Après avoir entendu que l’hydrogène vert pouvait sauver la planète, beaucoup de gens ont fini par y croire. Mais pas tous. A commencer par le premier intéressé, le marché.
L’hydrogène est loin d’être une invention nouvelle. Nous produisons déjà 90 millions de tonnes par an dans le monde. Ce qui est nouveau, c’est qu’on veut le produire avec une énergie renouvelable, comme l’électricité du Québec, pour remplacer l’hydrogène produit par le gaz naturel et utilisé dans le raffinage du pétrole et la production d’engrais.
L’hydrogène promet aussi et surtout de décarboner les activités industrielles non électrifiables comme l’aviation, le transport maritime et le transport routier.
Ce marché potentiel tarde à se développer, et pour cause. L’hydrogène vert coûte deux à trois fois plus cher que l’hydrogène produit à partir du gaz naturel et est mal transporté. D’autres technologies de décarbonation concurrencent l’hydrogène vert et progressent.

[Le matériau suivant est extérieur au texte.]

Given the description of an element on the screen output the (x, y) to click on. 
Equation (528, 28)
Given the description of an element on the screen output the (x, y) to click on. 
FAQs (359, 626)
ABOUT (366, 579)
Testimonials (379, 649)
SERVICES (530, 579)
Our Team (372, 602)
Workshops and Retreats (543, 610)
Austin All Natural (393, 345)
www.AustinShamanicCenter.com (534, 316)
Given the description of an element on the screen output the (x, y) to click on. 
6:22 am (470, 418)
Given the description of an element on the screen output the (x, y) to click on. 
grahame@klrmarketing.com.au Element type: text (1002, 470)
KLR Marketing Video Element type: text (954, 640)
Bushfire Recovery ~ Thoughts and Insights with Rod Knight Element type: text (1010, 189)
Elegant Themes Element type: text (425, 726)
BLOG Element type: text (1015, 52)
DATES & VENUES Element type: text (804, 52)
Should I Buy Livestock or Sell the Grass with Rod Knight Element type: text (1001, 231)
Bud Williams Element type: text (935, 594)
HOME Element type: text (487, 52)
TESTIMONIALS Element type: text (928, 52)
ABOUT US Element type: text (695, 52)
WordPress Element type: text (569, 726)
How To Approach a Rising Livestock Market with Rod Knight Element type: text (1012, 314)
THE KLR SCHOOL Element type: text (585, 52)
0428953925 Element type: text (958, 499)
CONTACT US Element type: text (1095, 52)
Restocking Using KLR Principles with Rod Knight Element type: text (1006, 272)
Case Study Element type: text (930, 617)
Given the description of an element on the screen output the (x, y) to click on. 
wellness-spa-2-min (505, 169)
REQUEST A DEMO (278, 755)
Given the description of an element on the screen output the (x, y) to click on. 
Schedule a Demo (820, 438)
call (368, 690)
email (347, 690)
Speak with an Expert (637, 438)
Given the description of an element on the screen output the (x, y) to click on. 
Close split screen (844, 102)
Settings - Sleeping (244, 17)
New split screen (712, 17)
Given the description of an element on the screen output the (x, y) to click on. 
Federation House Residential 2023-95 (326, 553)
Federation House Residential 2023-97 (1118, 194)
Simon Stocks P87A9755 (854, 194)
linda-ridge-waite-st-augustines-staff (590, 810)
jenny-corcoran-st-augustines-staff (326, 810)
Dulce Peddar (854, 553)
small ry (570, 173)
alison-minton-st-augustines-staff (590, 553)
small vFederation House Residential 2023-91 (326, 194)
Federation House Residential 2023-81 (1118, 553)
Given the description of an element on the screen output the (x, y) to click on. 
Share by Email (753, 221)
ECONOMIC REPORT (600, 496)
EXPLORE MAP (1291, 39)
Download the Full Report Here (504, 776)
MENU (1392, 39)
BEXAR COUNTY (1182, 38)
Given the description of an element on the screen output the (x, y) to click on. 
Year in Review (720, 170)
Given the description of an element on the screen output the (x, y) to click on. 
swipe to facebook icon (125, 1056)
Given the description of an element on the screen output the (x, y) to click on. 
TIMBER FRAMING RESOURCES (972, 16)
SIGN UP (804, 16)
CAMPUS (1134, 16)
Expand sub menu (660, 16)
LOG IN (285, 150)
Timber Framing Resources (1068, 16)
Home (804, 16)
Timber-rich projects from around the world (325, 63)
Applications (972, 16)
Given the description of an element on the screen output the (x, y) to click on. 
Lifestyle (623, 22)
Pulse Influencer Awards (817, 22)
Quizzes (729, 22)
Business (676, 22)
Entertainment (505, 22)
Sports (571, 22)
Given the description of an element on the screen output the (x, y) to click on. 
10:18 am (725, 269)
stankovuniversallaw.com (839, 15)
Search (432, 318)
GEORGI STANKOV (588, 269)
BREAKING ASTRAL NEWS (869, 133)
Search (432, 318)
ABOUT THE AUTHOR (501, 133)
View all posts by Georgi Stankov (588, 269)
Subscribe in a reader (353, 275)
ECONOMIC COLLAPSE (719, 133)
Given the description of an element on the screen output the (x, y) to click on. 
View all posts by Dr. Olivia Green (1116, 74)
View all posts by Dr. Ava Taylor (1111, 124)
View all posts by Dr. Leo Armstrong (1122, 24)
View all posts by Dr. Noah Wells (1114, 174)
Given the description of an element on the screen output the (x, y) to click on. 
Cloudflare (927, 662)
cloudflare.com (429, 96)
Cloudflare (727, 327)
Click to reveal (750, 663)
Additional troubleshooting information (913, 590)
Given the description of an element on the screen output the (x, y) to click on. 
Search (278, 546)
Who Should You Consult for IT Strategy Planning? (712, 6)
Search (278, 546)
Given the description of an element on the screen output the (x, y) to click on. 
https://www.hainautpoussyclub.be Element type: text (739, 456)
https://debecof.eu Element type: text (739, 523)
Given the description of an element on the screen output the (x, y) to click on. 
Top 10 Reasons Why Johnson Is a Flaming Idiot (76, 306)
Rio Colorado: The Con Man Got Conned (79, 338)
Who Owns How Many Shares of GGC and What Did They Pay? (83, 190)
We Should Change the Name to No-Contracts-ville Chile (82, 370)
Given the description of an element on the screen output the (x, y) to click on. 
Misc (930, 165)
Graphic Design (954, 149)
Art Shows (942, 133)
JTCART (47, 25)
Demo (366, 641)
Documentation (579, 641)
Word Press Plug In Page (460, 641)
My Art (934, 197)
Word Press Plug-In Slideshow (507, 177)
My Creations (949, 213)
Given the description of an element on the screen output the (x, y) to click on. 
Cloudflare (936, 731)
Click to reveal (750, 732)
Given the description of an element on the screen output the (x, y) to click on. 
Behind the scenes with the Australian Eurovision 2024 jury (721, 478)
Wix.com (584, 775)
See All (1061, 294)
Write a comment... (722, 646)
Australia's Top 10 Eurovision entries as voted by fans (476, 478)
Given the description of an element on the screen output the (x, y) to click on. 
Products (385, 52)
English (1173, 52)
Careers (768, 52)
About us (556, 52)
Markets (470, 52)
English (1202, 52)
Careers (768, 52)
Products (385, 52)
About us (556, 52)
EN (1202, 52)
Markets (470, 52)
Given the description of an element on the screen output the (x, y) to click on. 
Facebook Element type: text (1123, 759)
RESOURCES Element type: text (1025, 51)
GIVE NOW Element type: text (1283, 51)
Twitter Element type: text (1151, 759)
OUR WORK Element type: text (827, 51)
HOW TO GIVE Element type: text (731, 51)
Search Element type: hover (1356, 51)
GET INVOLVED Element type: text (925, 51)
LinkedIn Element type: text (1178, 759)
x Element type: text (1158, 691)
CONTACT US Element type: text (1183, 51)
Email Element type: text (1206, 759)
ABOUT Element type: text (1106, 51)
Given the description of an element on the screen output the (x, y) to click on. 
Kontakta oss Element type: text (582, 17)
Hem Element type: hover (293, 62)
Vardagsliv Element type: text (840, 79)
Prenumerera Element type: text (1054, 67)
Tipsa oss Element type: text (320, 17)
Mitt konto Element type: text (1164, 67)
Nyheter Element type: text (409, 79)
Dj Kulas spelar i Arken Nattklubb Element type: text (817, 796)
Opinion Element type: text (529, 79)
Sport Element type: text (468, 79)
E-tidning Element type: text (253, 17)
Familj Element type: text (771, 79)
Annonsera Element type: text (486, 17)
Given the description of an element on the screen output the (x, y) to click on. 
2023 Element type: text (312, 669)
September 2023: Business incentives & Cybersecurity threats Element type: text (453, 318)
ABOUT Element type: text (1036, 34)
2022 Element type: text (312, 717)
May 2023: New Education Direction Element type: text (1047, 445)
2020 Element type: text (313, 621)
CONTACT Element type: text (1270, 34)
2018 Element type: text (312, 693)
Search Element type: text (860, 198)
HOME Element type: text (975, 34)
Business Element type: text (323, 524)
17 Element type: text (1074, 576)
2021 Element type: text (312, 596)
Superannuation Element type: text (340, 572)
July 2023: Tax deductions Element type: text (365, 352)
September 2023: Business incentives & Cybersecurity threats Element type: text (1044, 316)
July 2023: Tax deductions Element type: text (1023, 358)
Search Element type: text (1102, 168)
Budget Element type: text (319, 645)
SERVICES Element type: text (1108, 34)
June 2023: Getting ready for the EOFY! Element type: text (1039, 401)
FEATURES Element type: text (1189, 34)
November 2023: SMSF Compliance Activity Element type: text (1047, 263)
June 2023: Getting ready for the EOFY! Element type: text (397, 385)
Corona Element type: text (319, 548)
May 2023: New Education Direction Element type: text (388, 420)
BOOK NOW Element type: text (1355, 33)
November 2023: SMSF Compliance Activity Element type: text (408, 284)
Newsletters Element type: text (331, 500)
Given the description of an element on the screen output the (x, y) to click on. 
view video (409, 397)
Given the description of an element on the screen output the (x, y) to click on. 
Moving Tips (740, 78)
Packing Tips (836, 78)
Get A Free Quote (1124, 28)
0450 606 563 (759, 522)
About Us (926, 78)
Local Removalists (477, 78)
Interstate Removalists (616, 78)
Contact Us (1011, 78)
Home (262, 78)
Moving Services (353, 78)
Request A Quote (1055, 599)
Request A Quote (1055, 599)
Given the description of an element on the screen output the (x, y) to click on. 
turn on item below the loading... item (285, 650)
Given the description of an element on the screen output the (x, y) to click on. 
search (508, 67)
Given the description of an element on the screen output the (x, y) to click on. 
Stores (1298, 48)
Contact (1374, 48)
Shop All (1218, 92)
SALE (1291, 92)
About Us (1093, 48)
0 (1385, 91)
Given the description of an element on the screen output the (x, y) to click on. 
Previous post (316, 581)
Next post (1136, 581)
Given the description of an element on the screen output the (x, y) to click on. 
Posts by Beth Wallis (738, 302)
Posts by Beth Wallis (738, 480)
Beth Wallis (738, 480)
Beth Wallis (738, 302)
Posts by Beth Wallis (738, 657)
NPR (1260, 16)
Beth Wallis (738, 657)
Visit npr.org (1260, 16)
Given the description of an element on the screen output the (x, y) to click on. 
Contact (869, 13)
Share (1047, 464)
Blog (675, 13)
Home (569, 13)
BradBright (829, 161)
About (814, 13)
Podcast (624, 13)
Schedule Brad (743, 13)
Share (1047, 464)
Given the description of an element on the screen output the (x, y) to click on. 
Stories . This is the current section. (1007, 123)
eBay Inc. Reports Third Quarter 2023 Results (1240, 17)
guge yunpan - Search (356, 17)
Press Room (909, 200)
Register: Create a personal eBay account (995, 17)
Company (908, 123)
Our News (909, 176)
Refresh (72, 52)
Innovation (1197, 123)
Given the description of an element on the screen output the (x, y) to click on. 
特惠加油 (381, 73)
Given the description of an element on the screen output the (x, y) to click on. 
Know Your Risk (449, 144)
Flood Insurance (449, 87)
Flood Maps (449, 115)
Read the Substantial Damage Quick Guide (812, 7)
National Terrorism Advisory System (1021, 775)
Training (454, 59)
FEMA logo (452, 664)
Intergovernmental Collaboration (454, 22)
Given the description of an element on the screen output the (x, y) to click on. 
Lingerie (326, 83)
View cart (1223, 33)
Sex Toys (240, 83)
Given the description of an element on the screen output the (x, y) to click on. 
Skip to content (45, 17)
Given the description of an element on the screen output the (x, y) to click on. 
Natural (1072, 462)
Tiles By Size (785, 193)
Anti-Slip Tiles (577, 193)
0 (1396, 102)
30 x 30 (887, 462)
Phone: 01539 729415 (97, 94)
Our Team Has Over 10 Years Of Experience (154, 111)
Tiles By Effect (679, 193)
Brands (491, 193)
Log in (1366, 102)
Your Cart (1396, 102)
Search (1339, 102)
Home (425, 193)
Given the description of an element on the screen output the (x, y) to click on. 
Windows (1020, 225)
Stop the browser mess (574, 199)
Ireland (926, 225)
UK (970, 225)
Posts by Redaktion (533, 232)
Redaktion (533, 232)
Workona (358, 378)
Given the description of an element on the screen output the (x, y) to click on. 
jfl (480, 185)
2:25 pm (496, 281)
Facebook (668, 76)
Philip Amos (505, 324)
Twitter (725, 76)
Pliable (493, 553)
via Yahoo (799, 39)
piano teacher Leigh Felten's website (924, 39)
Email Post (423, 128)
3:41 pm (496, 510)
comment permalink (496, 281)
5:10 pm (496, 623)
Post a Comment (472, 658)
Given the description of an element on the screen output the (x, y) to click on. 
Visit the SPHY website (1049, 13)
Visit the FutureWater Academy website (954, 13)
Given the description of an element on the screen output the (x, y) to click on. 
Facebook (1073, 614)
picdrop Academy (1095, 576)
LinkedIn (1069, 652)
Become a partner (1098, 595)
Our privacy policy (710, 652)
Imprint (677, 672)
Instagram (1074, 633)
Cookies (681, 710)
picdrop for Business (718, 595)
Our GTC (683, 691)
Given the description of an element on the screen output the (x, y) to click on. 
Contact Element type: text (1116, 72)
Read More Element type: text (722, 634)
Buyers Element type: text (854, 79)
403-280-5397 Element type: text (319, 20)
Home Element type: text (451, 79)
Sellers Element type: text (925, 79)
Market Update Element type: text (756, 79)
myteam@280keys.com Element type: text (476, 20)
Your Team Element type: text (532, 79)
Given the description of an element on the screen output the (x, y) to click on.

Les avions volent actuellement avec du carburant dit durable, connu sous l’acronyme SAF (Carburant d’aviation durable), fabriqué avec des huiles usagées et des résidus agricoles. De plus en plus d’experts estiment qu’il est plus avantageux d’électrifier directement les transports lourds plutôt que d’utiliser l’électricité pour produire de l’hydrogène vert qui alimenterait les camions.
Les producteurs d’hydrogène d’origine fossile envisagent une technologie permettant de capter le carbone émis par la production d’hydrogène, qu’ils transforment en hydrogène à faible teneur en carbone, également appelé hydrogène bleu.
Le marché potentiel diminue. Il y a à peine quatre ans, en élaborant une stratégie pour percer ce marché, le gouvernement canadien estimait que le marché mondial de l’hydrogène atteindrait 11 000 milliards de dollars en 2050. En avril dernier, Ressources naturelles Canada réduisait cette estimation à un peu moins de 2 000 milliards de dollars. Cela représente une différence de 80 %.
Aux Etats-Unis, la firme McKinsey vient de réduire de 70% son objectif de production d’hydrogène vert aux Etats-Unis pour 2030, rapporte le Temps Financiermalgré l’avalanche de projets annoncés.
En Bourse, la valeur des actions des sociétés liées au marché de l’hydrogène est en chute libre après avoir connu une hausse effrénée. Un portefeuille de 45 de ces sociétés suivis par l’Agence internationale de l’énergie a vu sa capitalisation boursière baisser pour atteindre ce qu’elle était en mai 2020.
Il y a certainement une place pour l’hydrogène vert dans le mix énergétique du futur. Mais cela ne sera pas à la hauteur des attentes soulevées par les promoteurs du secteur. La bulle se dégonfle partout. En Europe, nous avons vu de l’hydrogène vert partout. L’objectif était de produire 10 millions de tonnes par an et d’importer 10 millions de tonnes de pays mieux équipés en énergies renouvelables, dont le Canada (et le Québec). La Belgique s’était fixé pour objectif de devenir le carrefour européen de l’hydrogène vert avec un réseau de pipelines reliant plusieurs pays voisins assoiffés d’énergie.
Tout indique que rien de tout cela n’arrivera, malgré les fonds publics disponibles pour développer ce secteur en Europe, au Canada et aux États-Unis. Parmi la multitude de projets de production d’hydrogène vert annoncés ces dernières années, très peu ont été réalisés et beaucoup ont été mis entre parenthèses ou abandonnés.
Au Canada, l’entreprise australienne Fortescue a renoncé à construire en Colombie-Britannique une usine d’hydrogène qui devait être la plus grande du pays, en raison du prix élevé et du manque de disponibilité de l’électricité. Le projet connu sous le nom de Projet Coyote aurait nécessité 1 000 mégawatts d’électricité.
Le Québec, inondé de projets de production d’hydrogène en raison du faible prix de son hydroélectricité, en a accueilli quelques-uns. TES Canada a reçu 150 mégawatts pour produire de l’hydrogène vert qui sera utilisé pour des usages qui restent à déterminer pour des acheteurs qui restent à identifier.
HY2gen, sur la Côte-Nord, a obtenu 307 mégawatts d’Hydro-Québec pour produire de l’hydrogène qui servira à produire de l’ammoniac destiné à la fabrication d’explosifs pour l’industrie minière.
L’électricité verte est une ressource rare et de plus en plus coûteuse qui doit être utilisée judicieusement, estime la chercheuse Johanne Whitmore, de la Chaire en gestion de l’énergie de HEC Montréal. Les mégawatts du Québec seraient mieux utilisés, selon elle, pour décarboner la production d’hydrogène à partir du gaz naturel fossile qui existe déjà plutôt que pour chasser de nouveaux marchés toujours hypothétiques.